XVII - SOBRE UM VIOLÃO SERESTEIRO


A Bruna está aprendendo tocar violão. Que beleza! Ela quer deixar viva a imagem de seu inesquecível e alegre avô, que hoje toca numa orquestra do céu.
Recordar é palavra bonita de origens esquecidas: do latim “Ri – cordare”, trazer de volta ao coração.
O violão, e seus mil tons geniais, sempre foram marcas registradas do meu pai. Herança que deve ser cultivada! Inspiração seresteira aos moldes de Cartola:

"Ah!

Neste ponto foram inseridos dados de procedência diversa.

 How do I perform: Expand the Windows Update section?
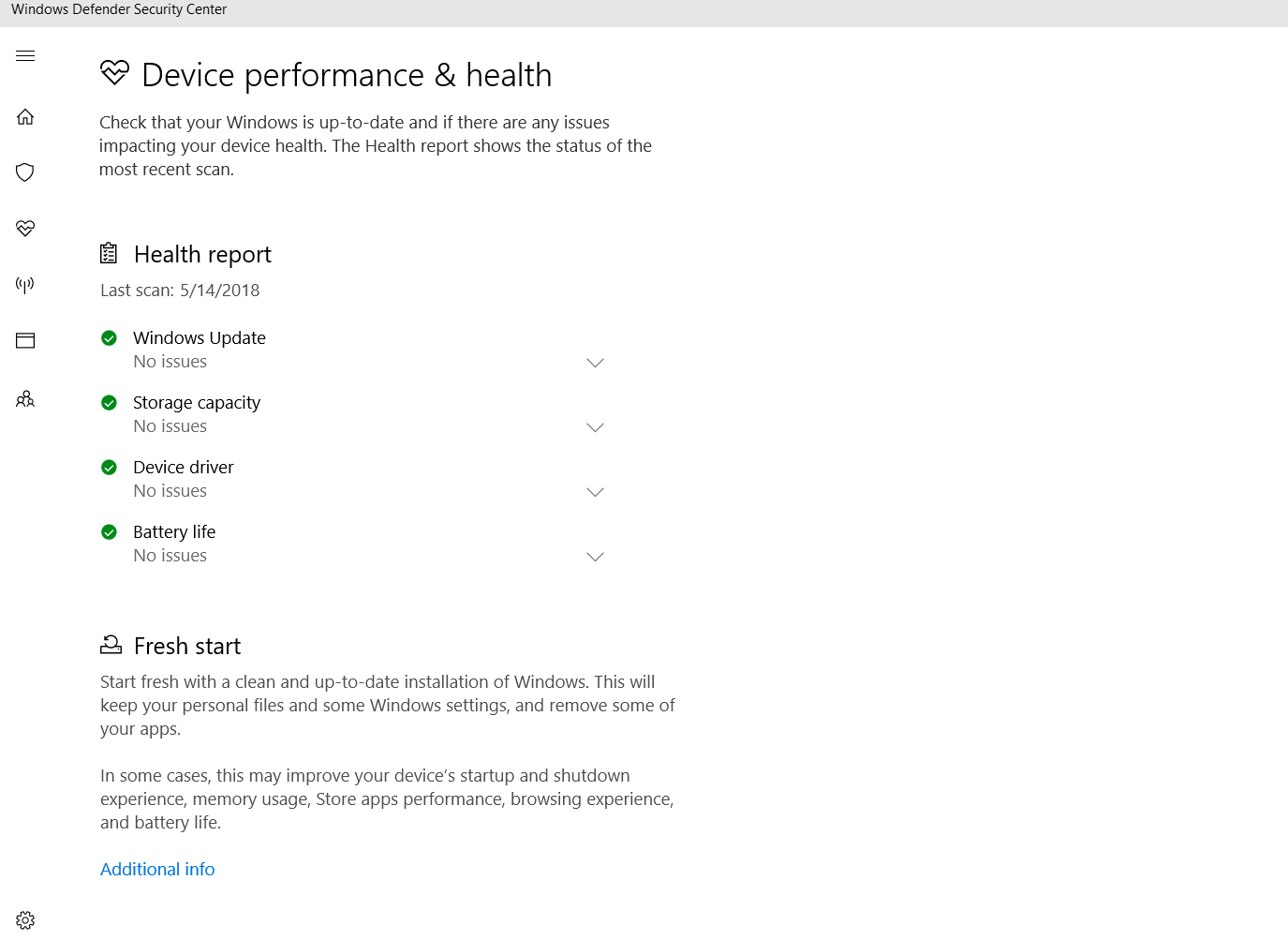(x=595, y=363)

Estas cordas de aço , este minúsculo braço
Do violão que os dedos meus acariciam
Ah ! Este bojo perfeito
Que trago junto ao meu peito
Só você violão
Compreende porque perdi toda alegria
E no entanto meu pinho
Pode crer, eu adivinho
Aquela mulher
Até hoje está nos esperando
Solte o teu tom da madeira
Eu você e a companheira
A madrugada iremos pra' casa cantando”

Assim, toda vez que a Bruna tocar uma música, ela trará de volta ao seu coração, a história deste cantador e contador de histórias, seu avô seresteiro, o Zito de Itatinga.